It is the world of Roman domination, the world of the Kings, King Herod and the slaughter of the innocents. The world of Roman persecution of the young Christian movement.

Facing the sheer awfulness of the might of Rome at its very worst, in exile on the island of Patmos, John the Divine has a vision … and the vision he has is of the horrors of the world at their most unimaginable, and yet at the same time he has a vision of the glories of God at their most mysterious. It is as if a door into heaven opens for a moment and he sees the glory of God.

It is not (and this is where I would part company) that the vision gave him a detailed time line and blow by blow advance knowledge of what would happen at the end of the world. Instead it is the kind of vision that gives him the strength to draw on the glory of God for the living of his life in the middle of the awfulness of the world around him.

Everyone who is aware of the horrors of the world around us in every generation can see something of their own world in the visions of John the Divine in the Book of Revelation. That’s because the glory of God and his victory over all evil is timeless. And we always live on the threshold of God’s glory … but so often we are surrounded by the horror of the world.

1) In the beginning, Christ

Revelation begins with Jesus in all his glory, the Jesus who invites us to follow him. The Jesus who then expects us his followers to follow in his way and to be his body on earth.

2-3) Letters to all Churches – live out your faith! Chapters 2 and 3 contain 7 letters to a cross-section of representative churches spelling out what it takes to be part of the body of Christ in church.

4-8) Glimpse God’s glory – the purpose of life! Then the door to heaven opens … and John catches a glimpse of God in his glory.

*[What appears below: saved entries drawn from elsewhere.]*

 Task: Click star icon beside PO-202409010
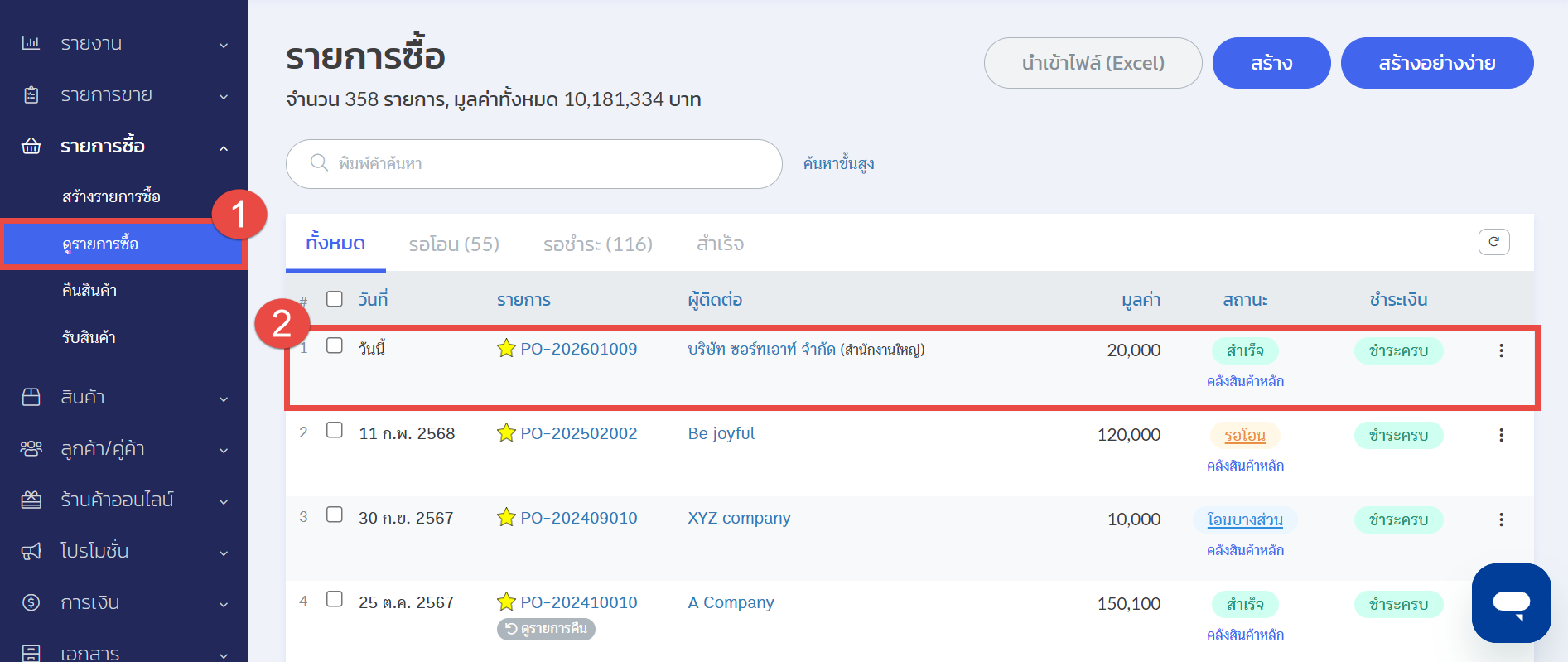point(506,518)
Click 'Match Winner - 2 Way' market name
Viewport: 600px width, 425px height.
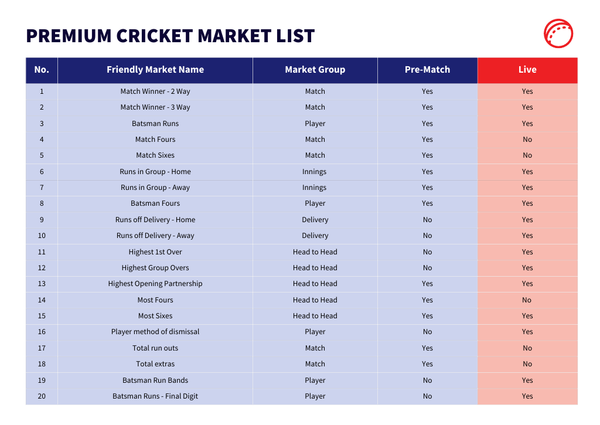(x=155, y=91)
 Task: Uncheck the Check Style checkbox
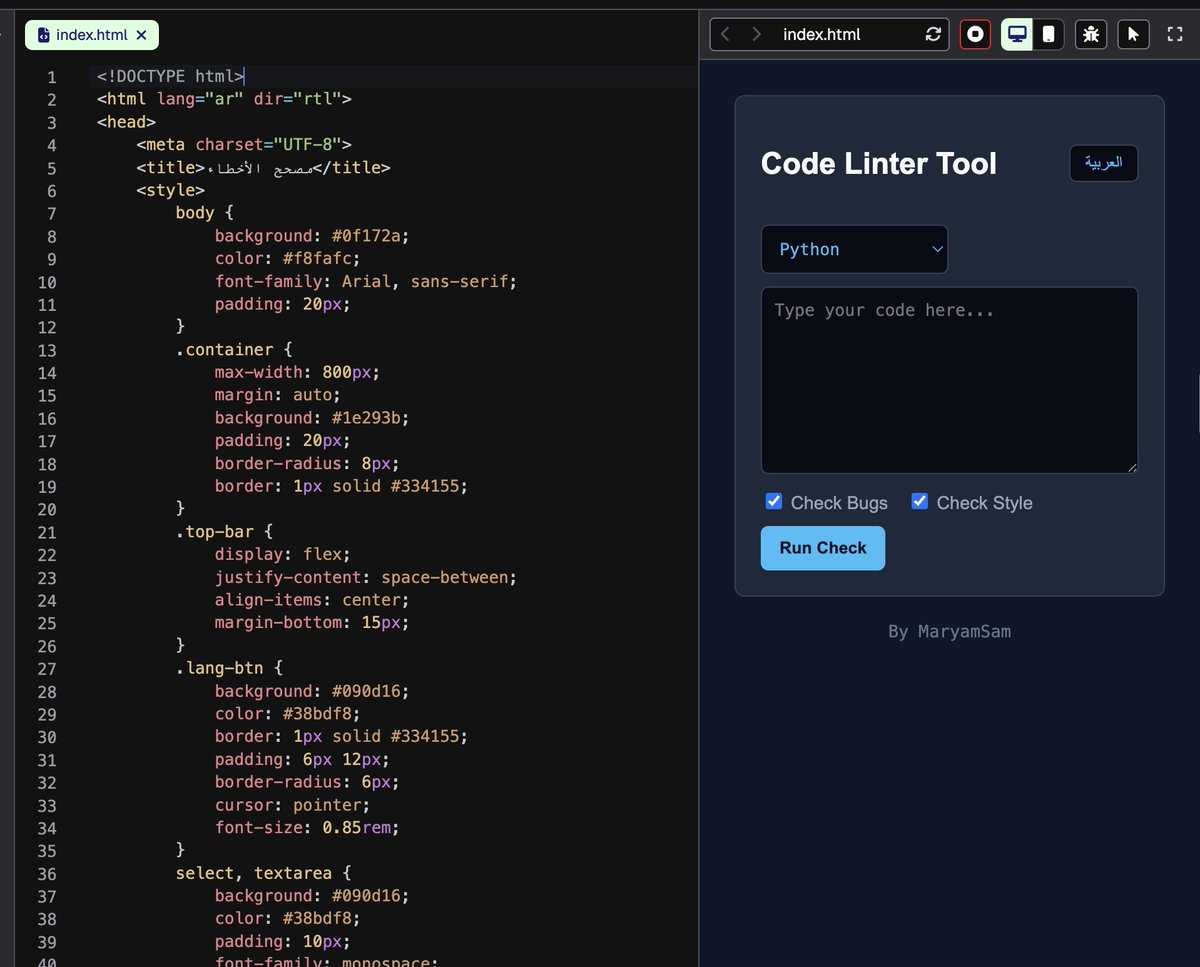tap(920, 501)
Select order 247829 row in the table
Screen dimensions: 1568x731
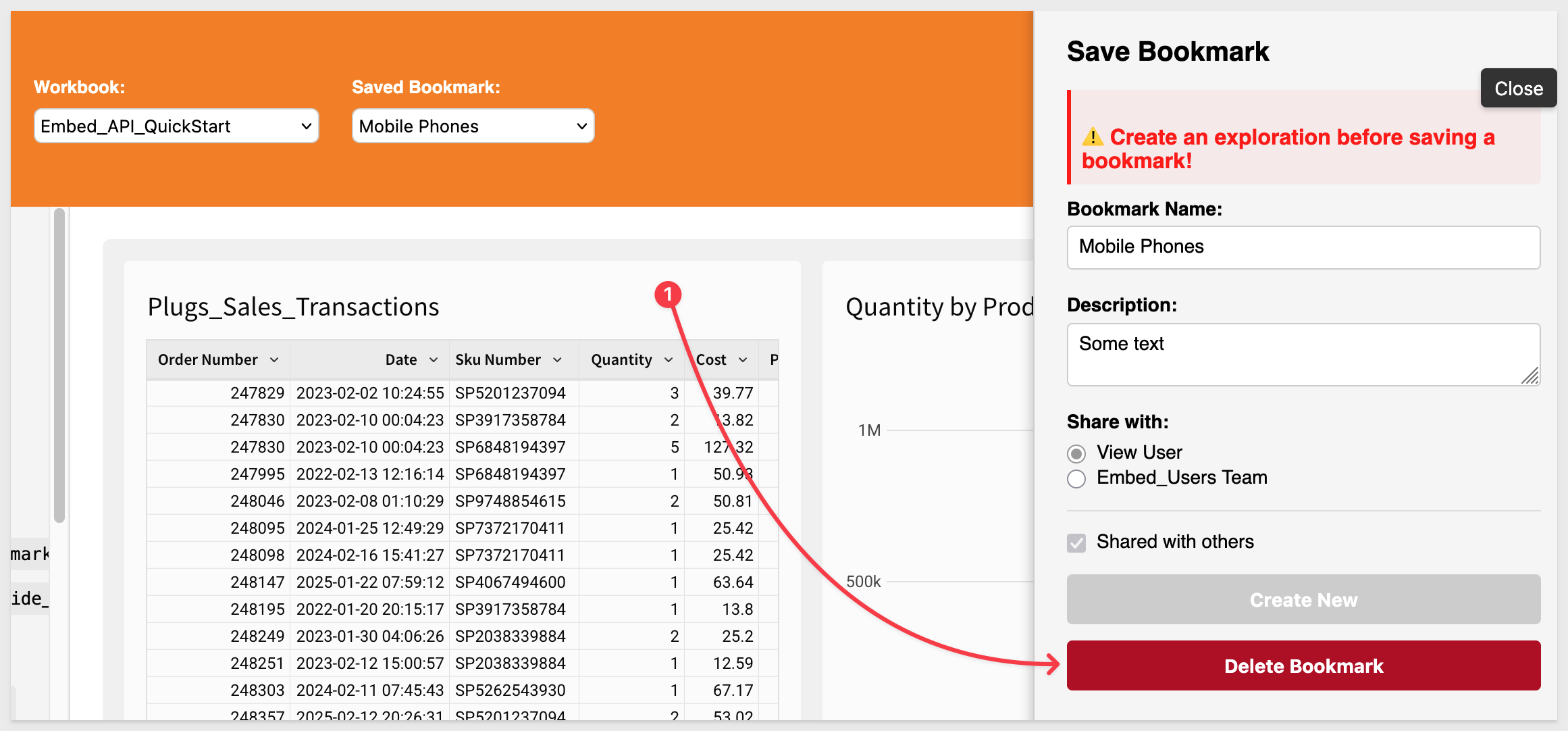[463, 393]
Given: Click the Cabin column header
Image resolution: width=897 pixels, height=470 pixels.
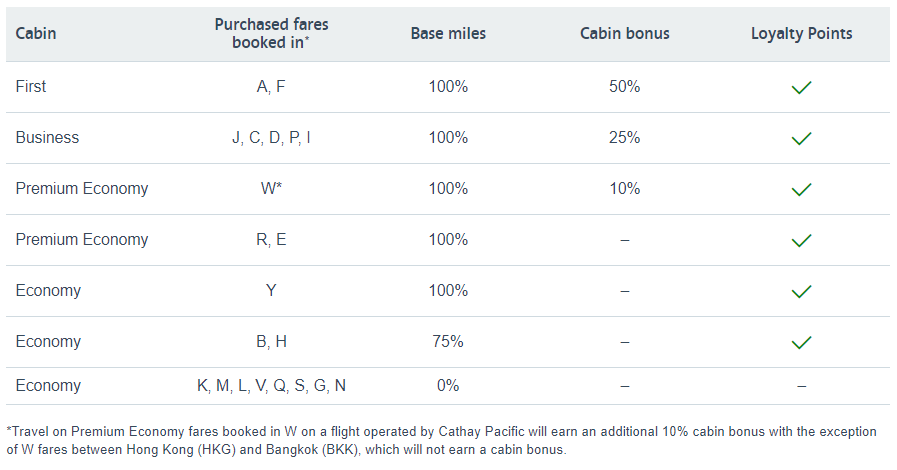Looking at the screenshot, I should tap(35, 33).
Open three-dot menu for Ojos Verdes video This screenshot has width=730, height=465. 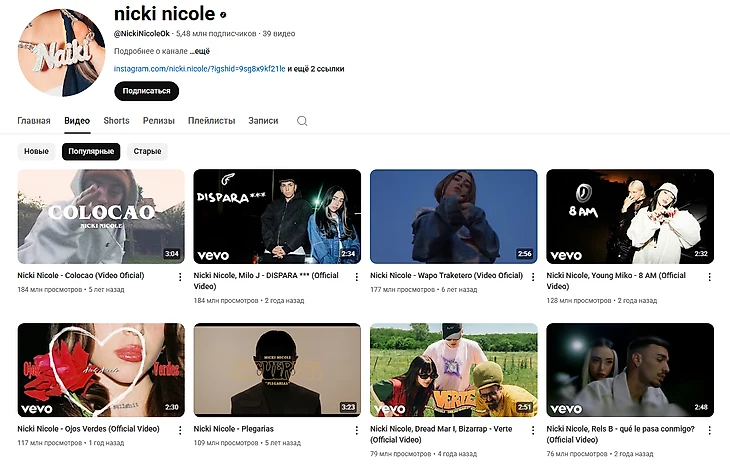pyautogui.click(x=180, y=431)
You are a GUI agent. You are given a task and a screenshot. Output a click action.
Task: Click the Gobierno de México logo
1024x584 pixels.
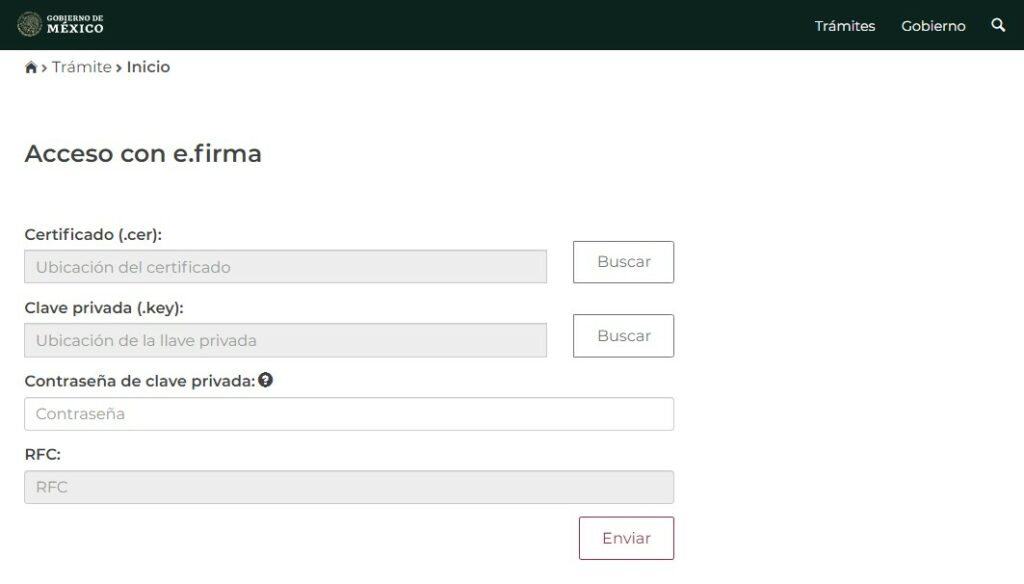pos(61,24)
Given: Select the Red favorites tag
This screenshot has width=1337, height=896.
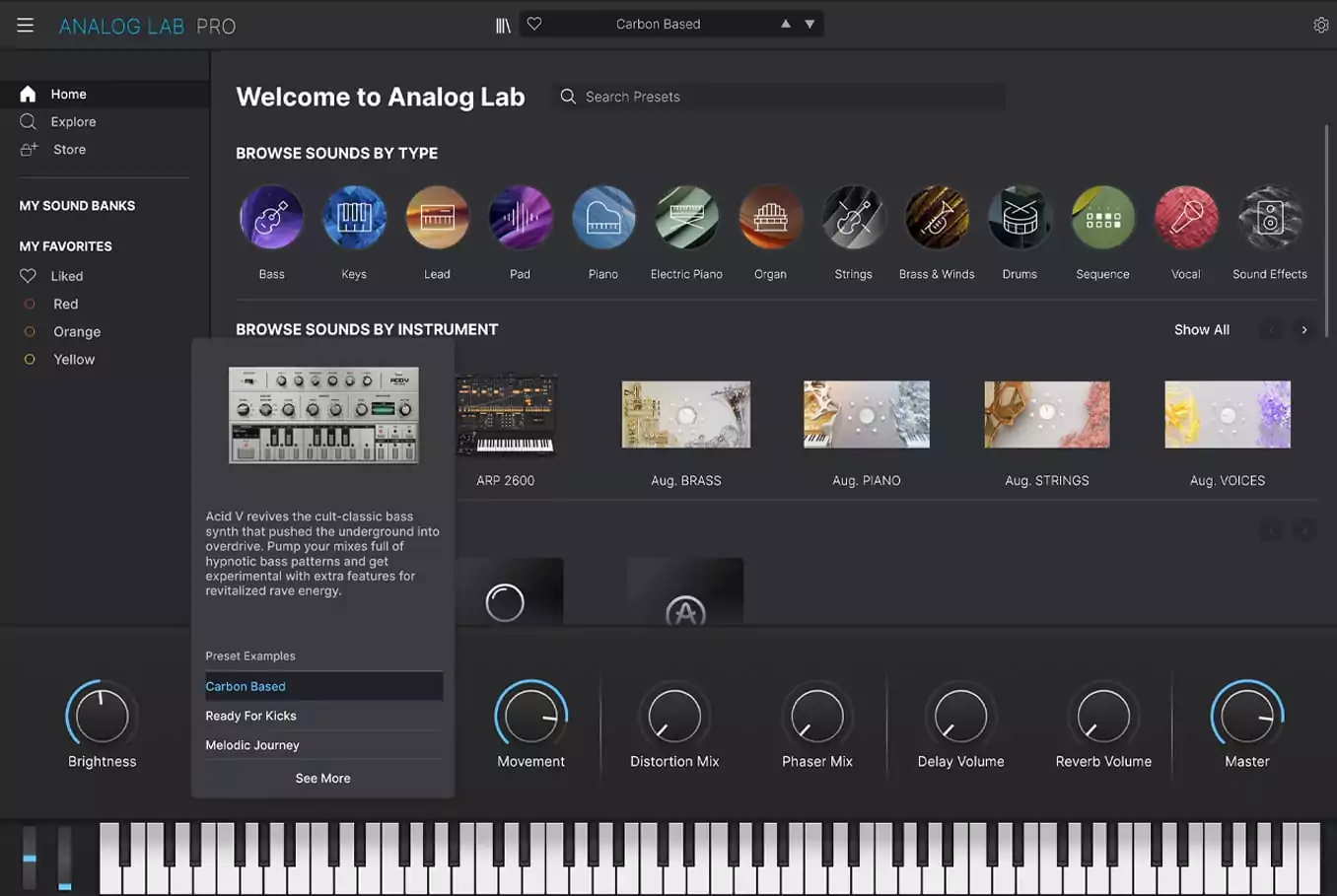Looking at the screenshot, I should click(x=65, y=304).
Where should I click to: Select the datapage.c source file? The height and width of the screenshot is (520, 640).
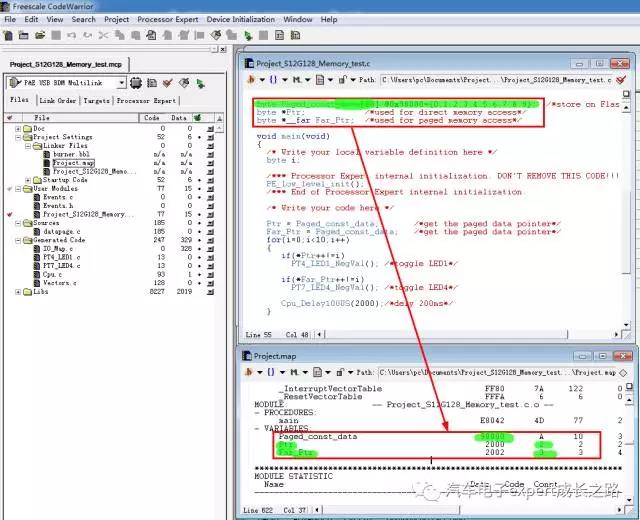coord(62,231)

It’s a wonderful celebration of the King of Kings on the throne of heaven in chapter 4 with all of heaven at worship.

Holy, holy, holy, the Lord God almighty

Who was and is and is to come.

And God has in his hand the scroll that contains the secret to life, the purpose of life and what this world is all about. But no one can open the seals!!

It was fascinating as our Alpha course came to an end to hear the range of questions people were asking when we were thinking of the church. Why is the church up against it? Why 2000 years on is there so much still wrong in the world? Why? Why? Why?

In every generation the questions remain. Who am I? What am I doing here? What is the purpose of it all?

John looks and then he sees that there is one – is it King, or is it Lamb? It is Jesus. And he is worthy to take the scroll and open the seals. For Jesus is the one whose teaching on love opens up a way for us to follow in a cruel world; Jesus is the One whose death and his resurrection show us that there is something more, that death is not the end beyond which there is nothing. Jesus is the one who shows us who we are – we are the children of God. He shows us what we should do – love God and love all, and he shows us what it’s for: so that we might have life in all its fullness, the fullness of life that is not bounded by death, but is to eternity.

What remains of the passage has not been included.